* [PROBLEM TO SOLVE] Print, exactly and with no pictures, the line containing "Image resolution: width=1200" and each line after it to the end of the entries below.

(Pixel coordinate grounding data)
▼

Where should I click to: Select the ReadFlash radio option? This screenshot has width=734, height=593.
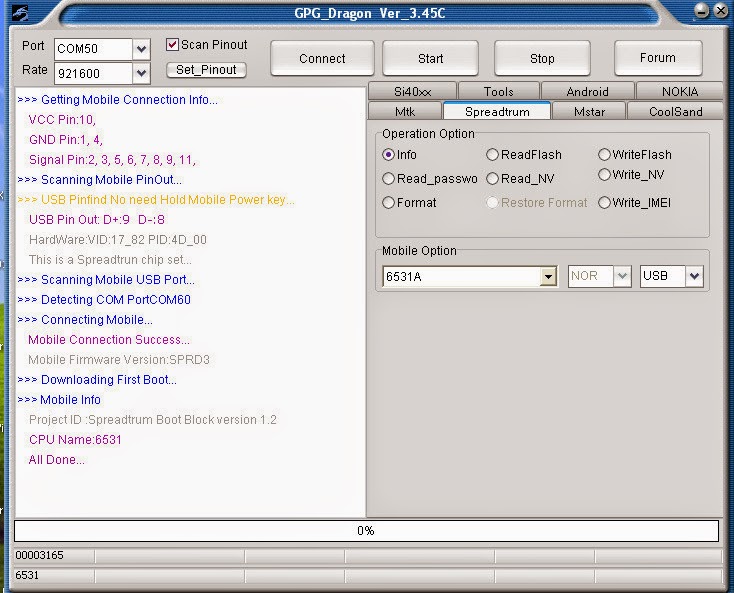pos(492,155)

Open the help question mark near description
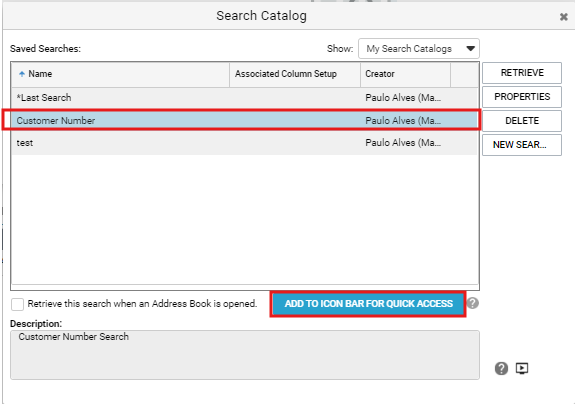point(501,368)
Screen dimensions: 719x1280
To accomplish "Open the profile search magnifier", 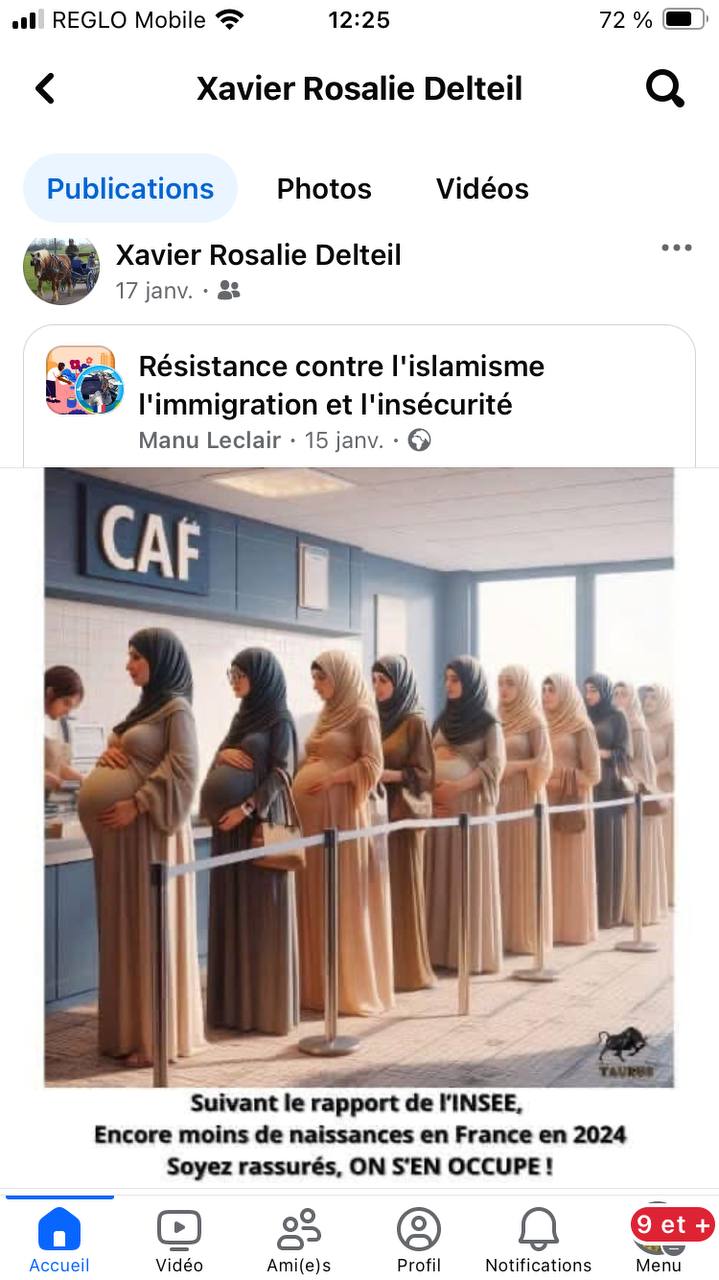I will pyautogui.click(x=665, y=88).
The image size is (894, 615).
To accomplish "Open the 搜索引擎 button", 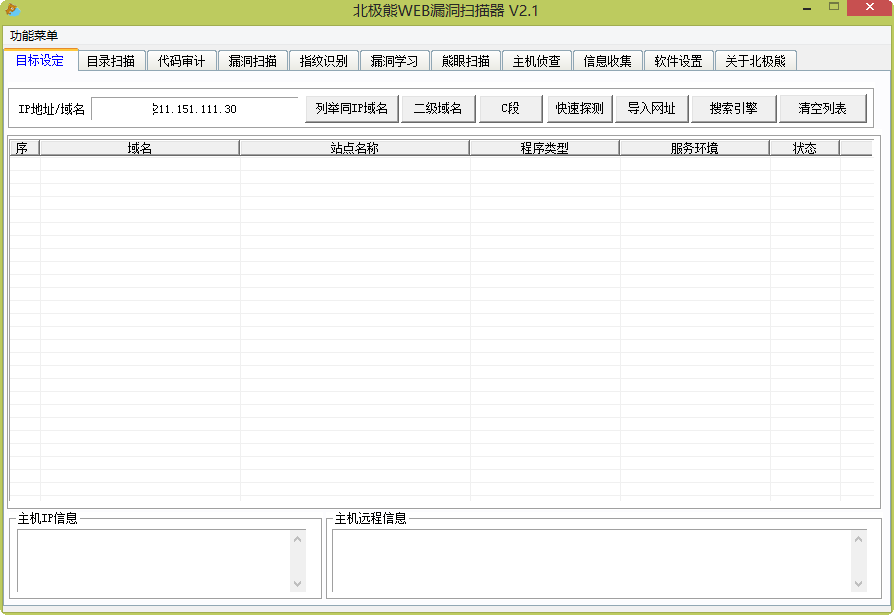I will [733, 109].
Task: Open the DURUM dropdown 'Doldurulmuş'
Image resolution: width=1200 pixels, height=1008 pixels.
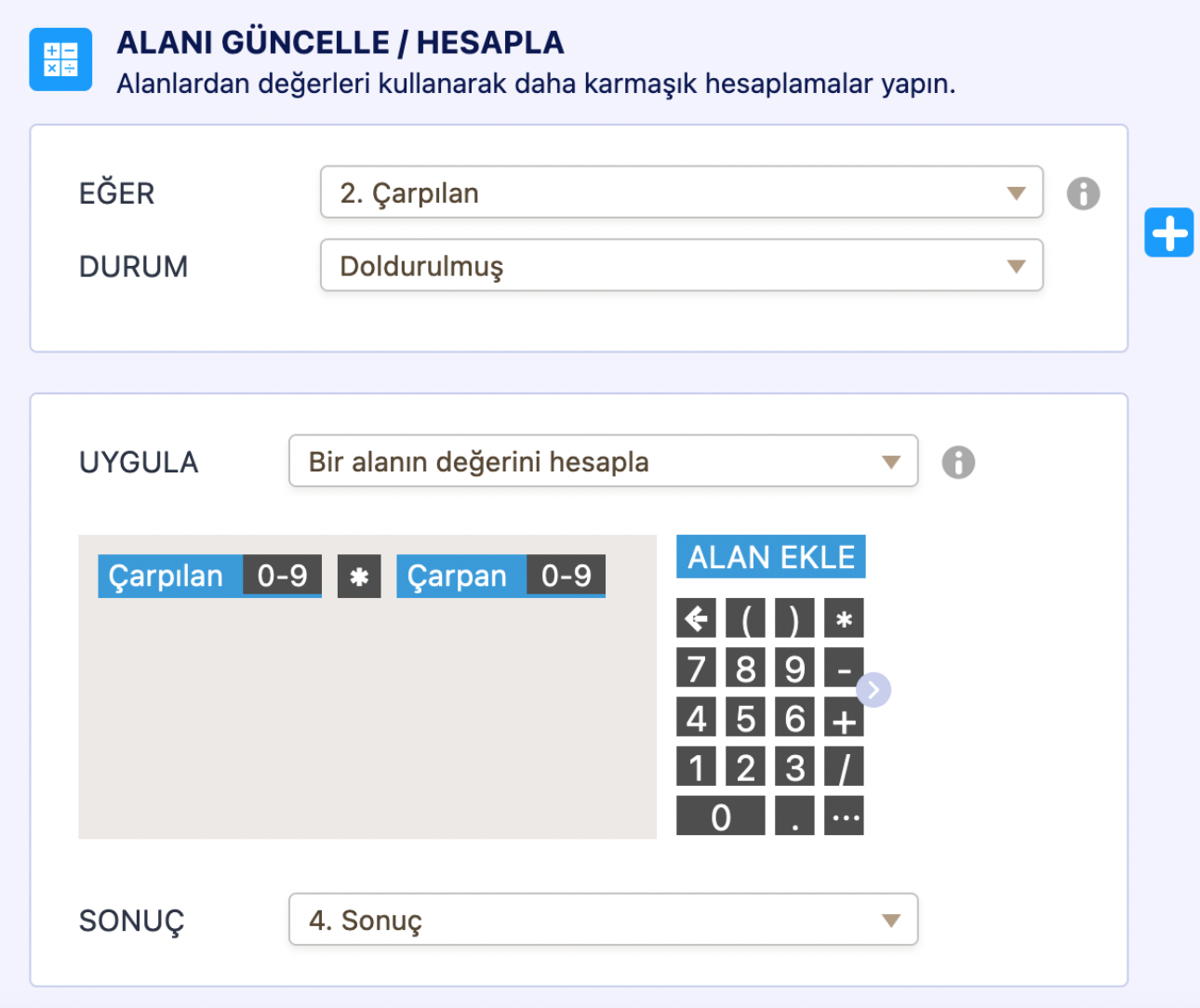Action: 681,266
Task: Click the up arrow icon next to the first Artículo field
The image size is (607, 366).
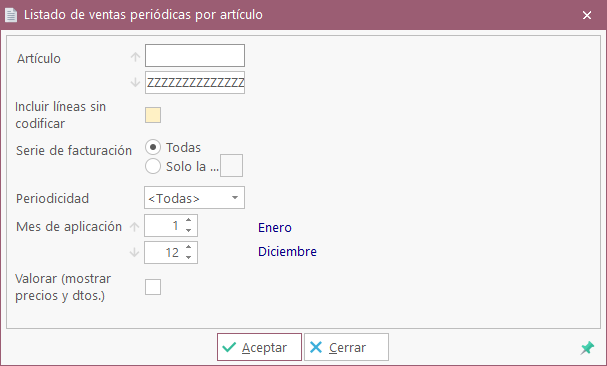Action: tap(135, 57)
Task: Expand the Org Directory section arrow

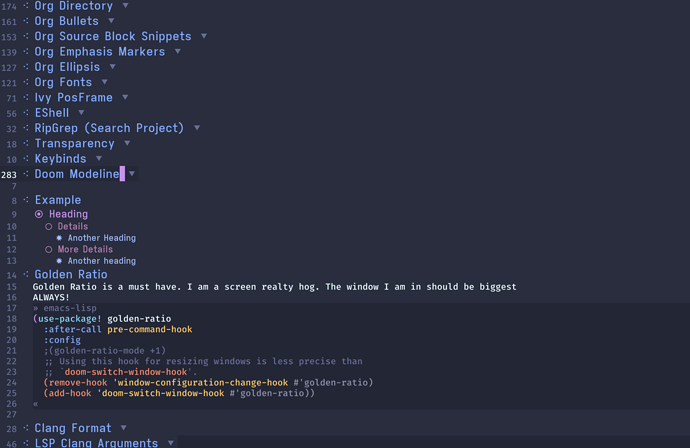Action: [x=125, y=5]
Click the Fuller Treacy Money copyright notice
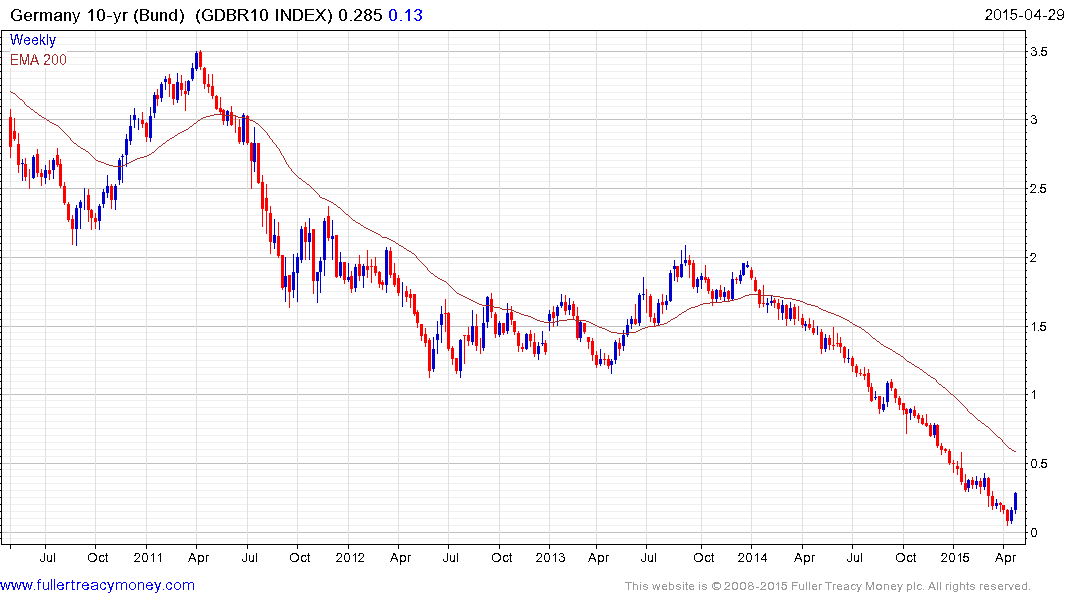 point(827,586)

▲

* [RESULT OF THIS EXERCISE]
Image resolution: width=1200 pixels, height=1008 pixels.
Action: 681,266
Task: Click the up arrow icon next to the first Artículo field
The image size is (607, 366).
Action: tap(135, 57)
Task: Expand the Org Directory section arrow

Action: [x=125, y=5]
Click the Fuller Treacy Money copyright notice
 point(827,586)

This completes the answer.